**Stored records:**
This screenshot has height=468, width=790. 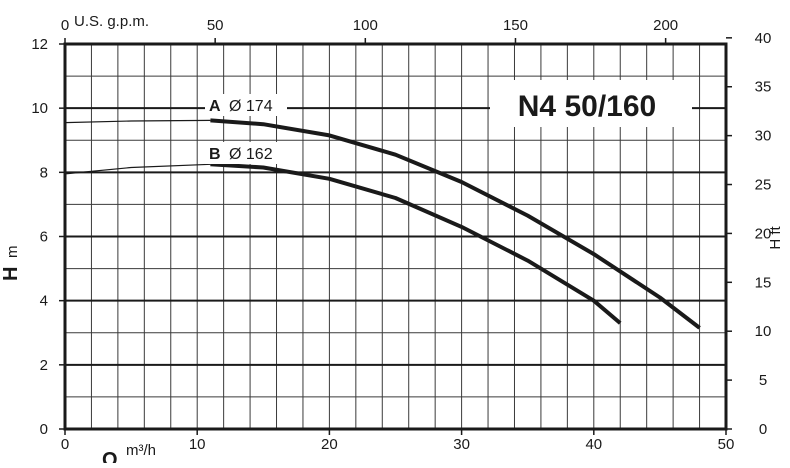 I want to click on curve-label-a-background, so click(x=246, y=105).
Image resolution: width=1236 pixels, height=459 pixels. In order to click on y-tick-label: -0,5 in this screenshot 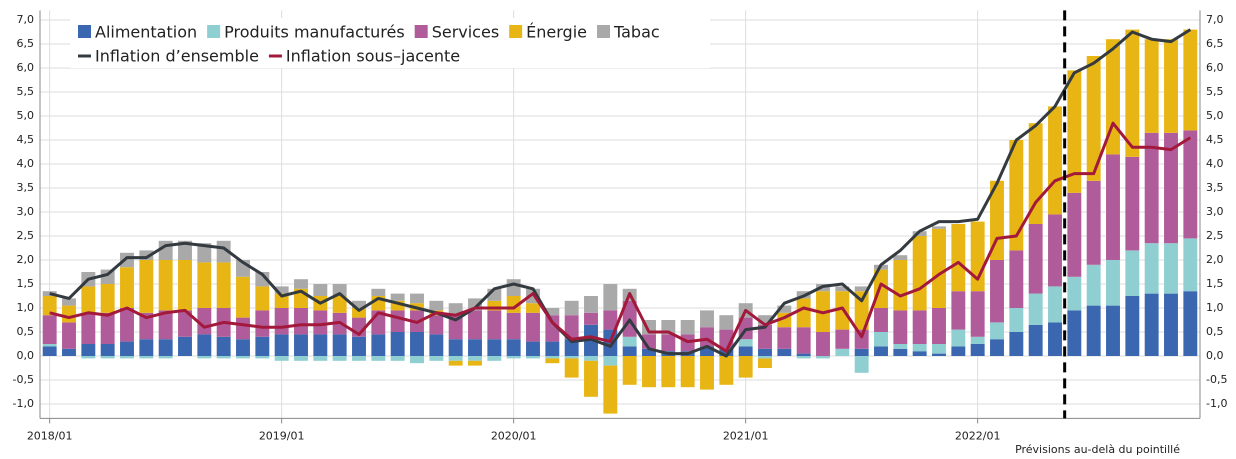, I will do `click(24, 380)`.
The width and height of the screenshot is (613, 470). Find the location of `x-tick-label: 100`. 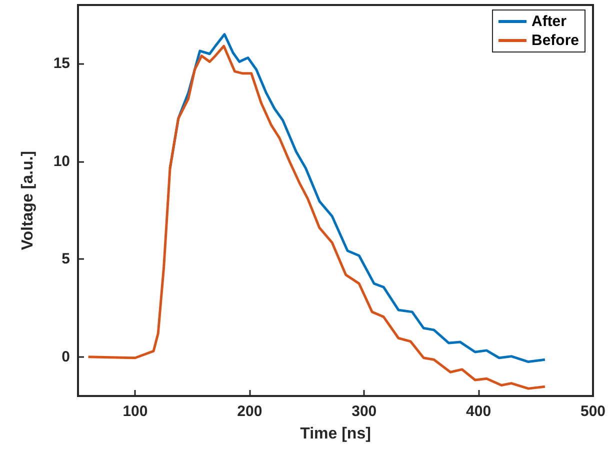

x-tick-label: 100 is located at coordinates (135, 412).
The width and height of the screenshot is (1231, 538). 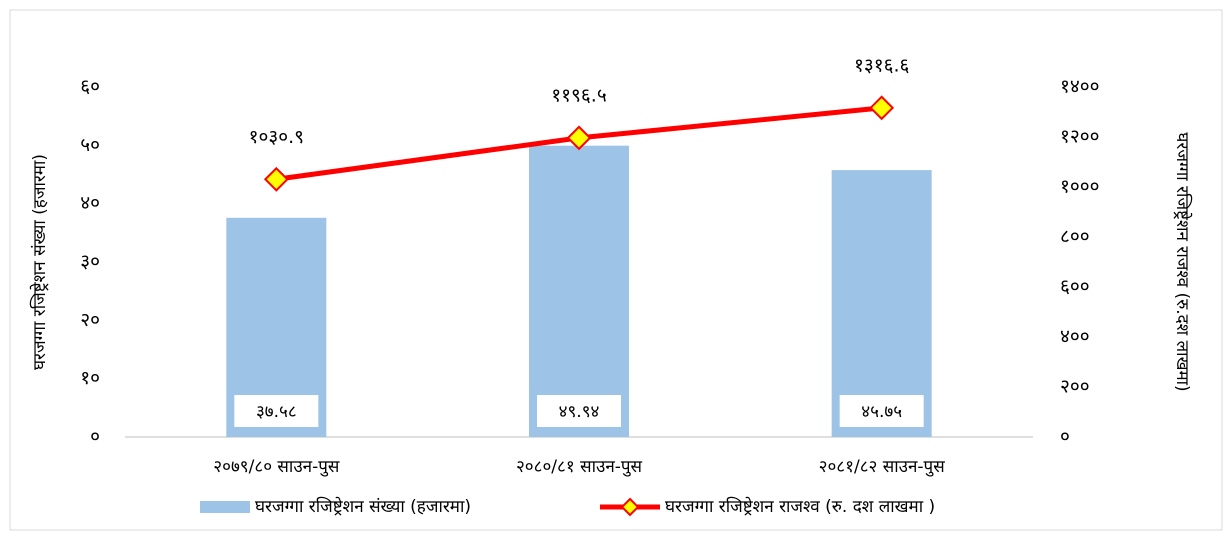 I want to click on y-tick-label: ६०, so click(x=90, y=87).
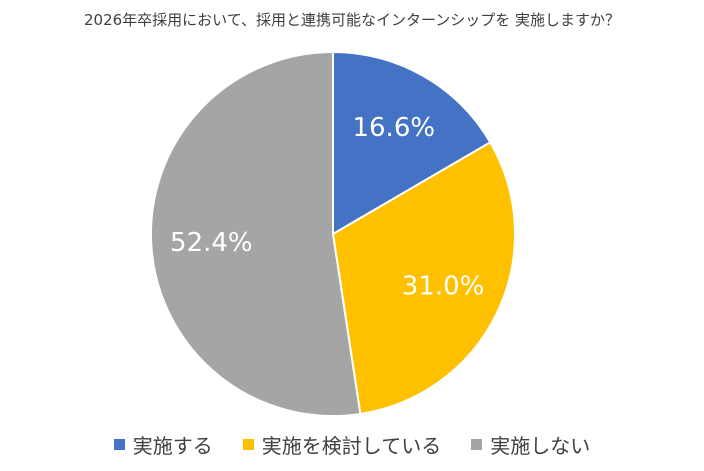 The image size is (704, 471). I want to click on pie-slice-implement, so click(412, 143).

**INSTRUCTIONS FOR THE TASK:** Convert the lines between the one containing "The width and height of the screenshot is (613, 470)." and the one containing "x-tick-label: 100 is", inclusive, into a numbered list that omits blank lines and leaves out the pictures.

**TASK OUTPUT:**
1. The width and height of the screenshot is (613, 470). Find the location of `x-tick-label: 100`. 
2. x-tick-label: 100 is located at coordinates (135, 412).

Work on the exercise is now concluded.